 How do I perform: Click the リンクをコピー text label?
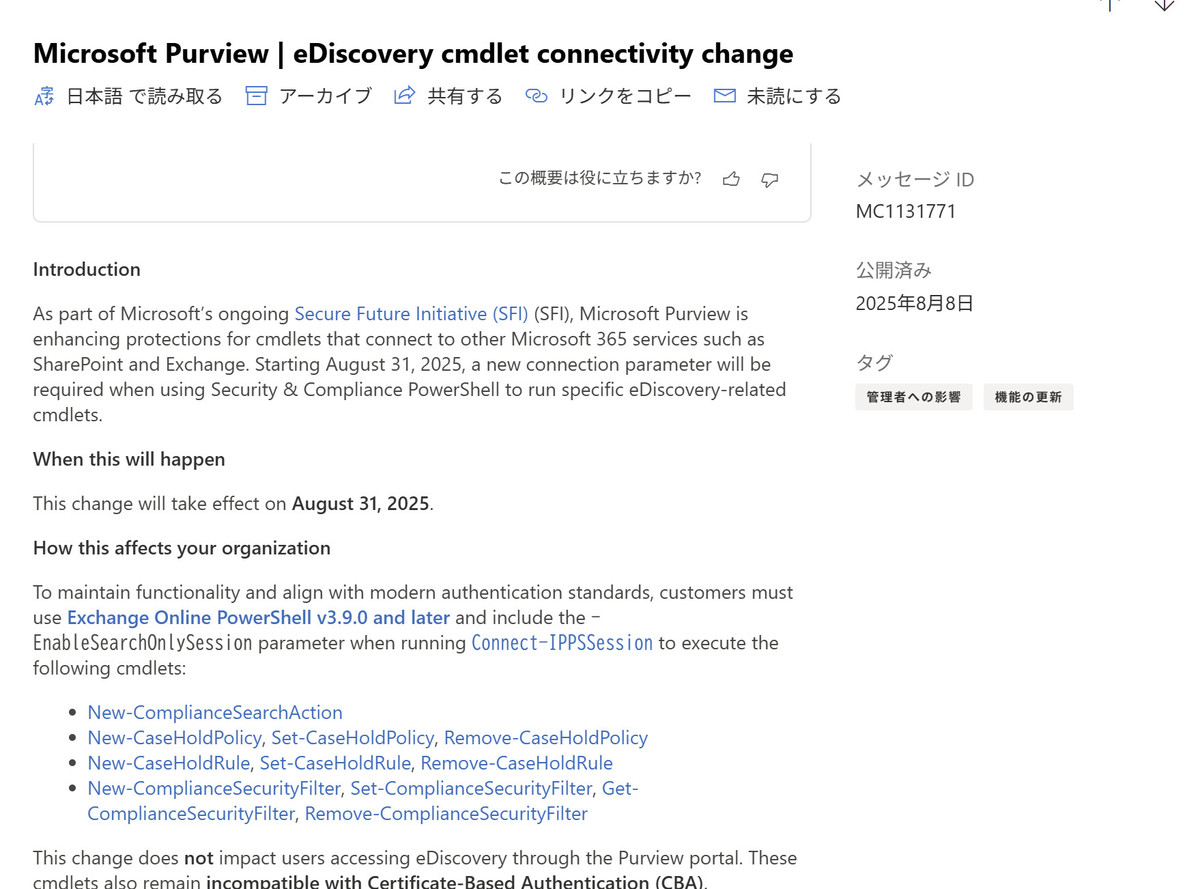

---

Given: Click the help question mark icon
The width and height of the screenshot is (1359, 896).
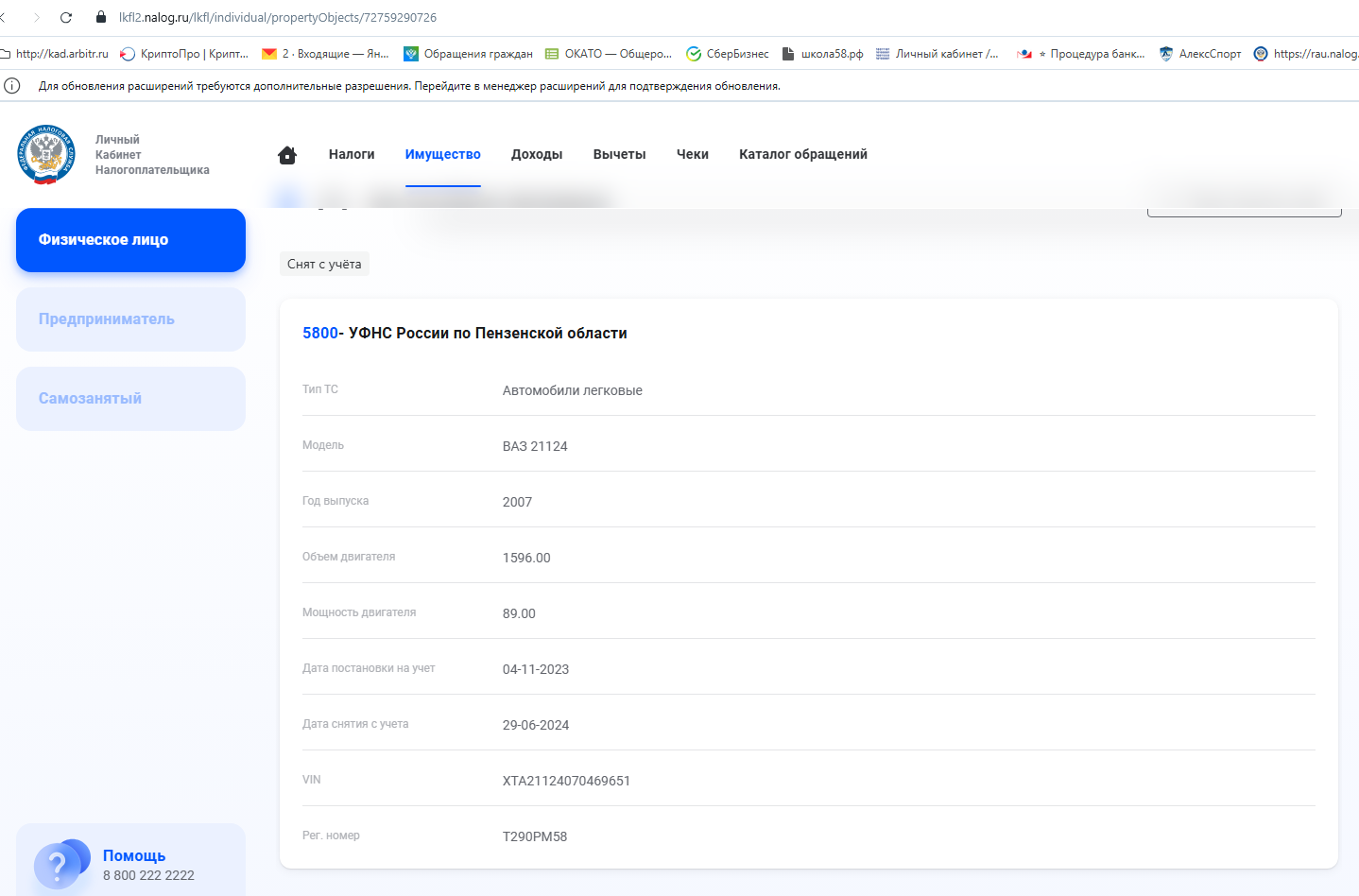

* * *

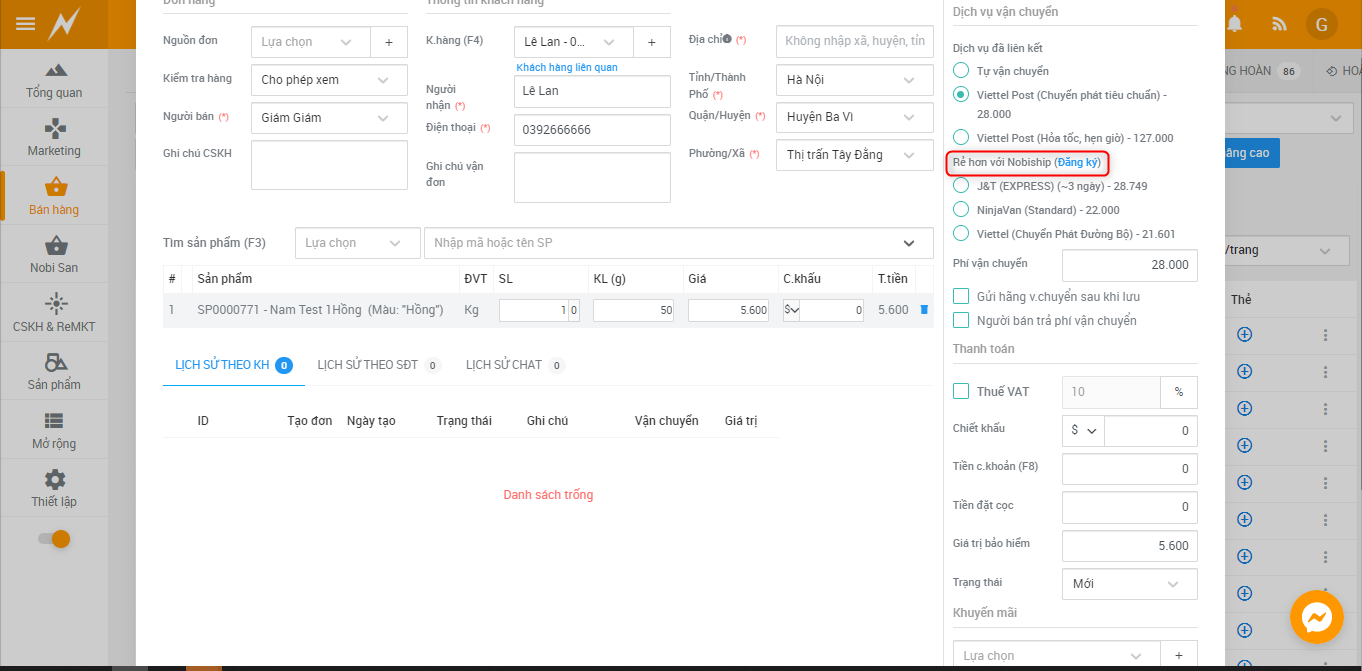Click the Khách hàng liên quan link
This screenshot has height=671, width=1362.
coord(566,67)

* **Work item**
Set down, exactly as they appear above, all lines from the one that has "Given: Click the help question mark icon" down to the one that has "The width and", including those two and no others.

* **Answer**
Given: Click the help question mark icon
The width and height of the screenshot is (1359, 896).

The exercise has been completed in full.